─── Extrait du document
2. Créer un fonds de développement coopératif
Ce type d'outil existe déjà en Italie, où la loi 59/92 a créé des fonds mutuels pour la promotion et le développement de la coopération, financés grâce à la perception de 3 % des bénéfices réalisés par les coopératives. Ces fonds sont gérés par des sociétés par actions, constituées par les associations nationales représentatives du mouvement coopératif. Ils peuvent soutenir la création de sociétés coopératives, prendre des participations dans des sociétés coopératives, ?nancer des programmes de développement ou encore organiser et gérer des cours de formation professionnelle.
En s'inspirant de l'exemple italien, le fonds de développement coopératif français pourrait être financé par les coopératives elles-mêmes par le versement d'une cotisation obligatoire proportionnelle à leurs bénéfices , dont le montant serait évidemment fixé à l'issue de toutes les concertations et expertises nécessaires.
Ces ressources pourraient être complétées de diverses manières. Le fonds coopératif pourrait par exemple drainer des fonds issus de l'épargne sociale et solidaire ou de la gestion des réserves d'épargne constituées dans le cadre de la participation des salariés aux bénéfices des entreprises. On peut également envisager que soit dévolu à ce fond l'actif net subsistant après dissolution des coopératives (puisque, dans le droit coopératif, cet actif net n'appartient pas aux investisseurs en capital).
──────
_Consigne_
D'après le texte sur le fonds de développement coopératif, quelle part des bénéfices des coopératives italiennes sert à financer les fonds mutuels créés par la loi 59/92 ?
─── Extrait de données
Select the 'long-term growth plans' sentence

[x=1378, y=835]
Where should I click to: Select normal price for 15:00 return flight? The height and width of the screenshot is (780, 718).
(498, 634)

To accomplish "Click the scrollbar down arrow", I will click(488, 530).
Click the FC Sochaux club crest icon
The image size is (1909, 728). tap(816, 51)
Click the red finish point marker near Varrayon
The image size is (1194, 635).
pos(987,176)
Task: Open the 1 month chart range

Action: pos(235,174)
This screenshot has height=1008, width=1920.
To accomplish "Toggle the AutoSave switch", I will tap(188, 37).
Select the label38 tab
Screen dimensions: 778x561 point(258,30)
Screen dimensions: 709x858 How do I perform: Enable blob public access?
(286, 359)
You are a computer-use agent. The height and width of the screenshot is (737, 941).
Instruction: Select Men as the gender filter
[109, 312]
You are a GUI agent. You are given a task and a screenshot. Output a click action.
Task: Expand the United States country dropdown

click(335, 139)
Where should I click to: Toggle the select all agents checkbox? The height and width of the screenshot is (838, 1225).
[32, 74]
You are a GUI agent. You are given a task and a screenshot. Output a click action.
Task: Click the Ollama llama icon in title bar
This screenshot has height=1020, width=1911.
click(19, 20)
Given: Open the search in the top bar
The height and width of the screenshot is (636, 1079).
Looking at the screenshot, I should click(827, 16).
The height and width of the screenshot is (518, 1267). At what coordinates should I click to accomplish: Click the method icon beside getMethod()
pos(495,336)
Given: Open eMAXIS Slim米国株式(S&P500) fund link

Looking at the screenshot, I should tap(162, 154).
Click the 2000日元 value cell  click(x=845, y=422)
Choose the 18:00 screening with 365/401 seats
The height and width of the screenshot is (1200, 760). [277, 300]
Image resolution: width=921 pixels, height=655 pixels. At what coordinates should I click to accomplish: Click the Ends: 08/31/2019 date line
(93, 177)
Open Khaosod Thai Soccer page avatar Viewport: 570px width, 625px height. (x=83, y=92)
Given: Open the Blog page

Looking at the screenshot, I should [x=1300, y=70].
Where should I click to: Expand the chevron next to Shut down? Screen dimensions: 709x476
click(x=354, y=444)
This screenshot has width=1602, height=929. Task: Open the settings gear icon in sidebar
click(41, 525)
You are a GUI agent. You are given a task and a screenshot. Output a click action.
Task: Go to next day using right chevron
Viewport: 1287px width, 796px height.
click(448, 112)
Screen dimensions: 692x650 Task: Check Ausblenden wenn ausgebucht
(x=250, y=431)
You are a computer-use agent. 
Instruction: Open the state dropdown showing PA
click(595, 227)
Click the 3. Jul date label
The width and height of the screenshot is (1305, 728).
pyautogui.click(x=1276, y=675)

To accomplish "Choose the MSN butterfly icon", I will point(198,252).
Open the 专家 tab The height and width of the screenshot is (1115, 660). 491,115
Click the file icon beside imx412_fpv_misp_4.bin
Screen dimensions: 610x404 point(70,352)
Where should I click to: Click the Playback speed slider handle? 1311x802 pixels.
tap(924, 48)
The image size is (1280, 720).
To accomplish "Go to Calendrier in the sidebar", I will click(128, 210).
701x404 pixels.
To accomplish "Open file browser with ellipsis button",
──────
_Réponse rédigée_
3 % des bénéfices réalisés par les coopératives.